##### TRECHO FORNECIDO

Os nossos antepassados mais longínquos tinham muito mais motivos para comemorarem um ano novo do que nós, homens e mulheres da modernidade. Para nossos antepassados o tempo efetivamente se reiniciava a cada final de ciclo, ele retornava ao começo, ele voltava para onde tinha saído. Para eles, se usassem o nosso calendário, o primeiro de janeiro seria um dia muito alegre pois retornaríamos ao princípio dos tempos, significaria que ganharíamos o mesmo tempo de novo para viver. Aí não haveria perda de tempo, porque o tempo era recuperado. Aí não havia oportunidade perdida, porque bastava aguardar que ela se ofereceria de novo. Quando o saber histórico foi inventado na Grécia antiga o pressuposto era o de que, justamente, se alguém aprendia com os fatos que tinha vivido, um dia, quando eles voltassem a acontecer, quando eles retornassem, essa pessoa já saberia como agir, não cometeria os mesmos erros. Por isso o tribuno romano, Cícero, disse que a história era mestra da vida, porque você aprenderia com ela a não repetir as mesmas bobagens.

##########

• **TAREFA 1**: Indique se cada afirmação concorda com o trecho sobre o tempo: (a) para os antepassados, o tempo voltava ao começo ao fim de cada ciclo; (b) o saber histórico foi inventado na Roma antiga; (c) Cícero chamou a história de mestra da vida. Responda sim ou não e cite as palavras do trecho que decidem.
• **TAREFA 2**:
Por favor, responda a estas perguntas com base no trecho sobre o tempo, uma resposta por linha:
(a) Que cargo o trecho atribui a Cícero?
(b) Em que lugar o saber histórico foi inventado?
(c) Que dia seria muito alegre para os antepassados se usassem o nosso calendário?
• **TAREFA 3**: Dê continuidade ao trecho sobre o tempo cíclico a partir da última frase apresentada.

##### DADOS FORNECIDOS

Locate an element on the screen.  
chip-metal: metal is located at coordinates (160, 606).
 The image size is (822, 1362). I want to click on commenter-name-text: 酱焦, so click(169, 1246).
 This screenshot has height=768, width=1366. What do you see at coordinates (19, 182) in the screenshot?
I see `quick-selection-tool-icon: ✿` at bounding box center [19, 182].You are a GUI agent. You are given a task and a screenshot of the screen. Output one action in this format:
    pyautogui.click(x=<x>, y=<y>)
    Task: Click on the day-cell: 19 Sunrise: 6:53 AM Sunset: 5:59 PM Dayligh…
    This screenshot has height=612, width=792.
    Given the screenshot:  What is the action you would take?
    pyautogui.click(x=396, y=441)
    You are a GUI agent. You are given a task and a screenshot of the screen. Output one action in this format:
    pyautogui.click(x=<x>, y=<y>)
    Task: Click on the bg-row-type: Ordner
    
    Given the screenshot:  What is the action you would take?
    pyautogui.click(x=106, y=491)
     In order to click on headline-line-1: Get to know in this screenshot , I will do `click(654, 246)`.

##########

• **RESPOSTA 1**:
(a) Sim: "o tempo efetivamente se reiniciava a cada final de ciclo, ele retornava ao começo"
(b) Não: "Quando o saber histórico foi inventado na Grécia antiga"
(c) Sim: "Cícero, disse que a história era mestra da vida"

• **RESPOSTA 2**:
(a) Tribuno romano.
(b) Na Grécia antiga.
(c) O primeiro de janeiro.

• **RESPOSTA 3**:
Com a emergência da forma moderna de ver o tempo, a partir do século XVIII, ou seja, a partir do momento em que passamos a figurar o tempo como sendo uma linha reta, um percurso que vai do passado ao futuro, uma espécie de seta que aponta sempre para a frente, com o fim da visão circular do tempo, deveríamos ter aberto mão de comemorar a chegada de novos tempo, porque eles passaram a significar não apenas possibilidades de ganhos, mas, principalmente, perdas irremediáveis, irrecorríveis. Se o tempo é uma linha reta, que foge na direção do futuro, nada do que fazemos ou que existe no tempo retorna. O círculo se abriu, se distendeu numa linha que não promete volta, retorno ou reencontro. Um tempo linear, um tempo regido pela ideia de mudança, de transformação, é um tempo que, o filósofo alemão Friedrich Nietzsche, diagnosticou como sendo um tempo que leva ao niilismo, ou seja, ao desejo de nada, já que tudo ele leva embora, ele carrega, ele destrói. Para que apostarmos em algo que sabemos que vai acabar? Quando o mesmo Nietzsche adotou a ideia do eterno retorno, quando fez dela uma prova ética, ou seja, para ele o humano superior, o super-homem, como ele nomeava, era aquele capaz de passar de novo, eternamente, tudo que passou na vida, ele queria contestar essa forma moderna de ver o tempo. A pessoa superior seria aquela capaz de dizer sim para a vida, de dizer, sim eu quero viver tudo de novo o que vivi. Quantos de nós teríamos coragem de, olhando para trás, mirando todas as dores, sofrimentos, desilusões, misérias, pelas quais já passamos, seríamos capazes de querer viver aquilo tudo de novo, eternamente, várias vezes?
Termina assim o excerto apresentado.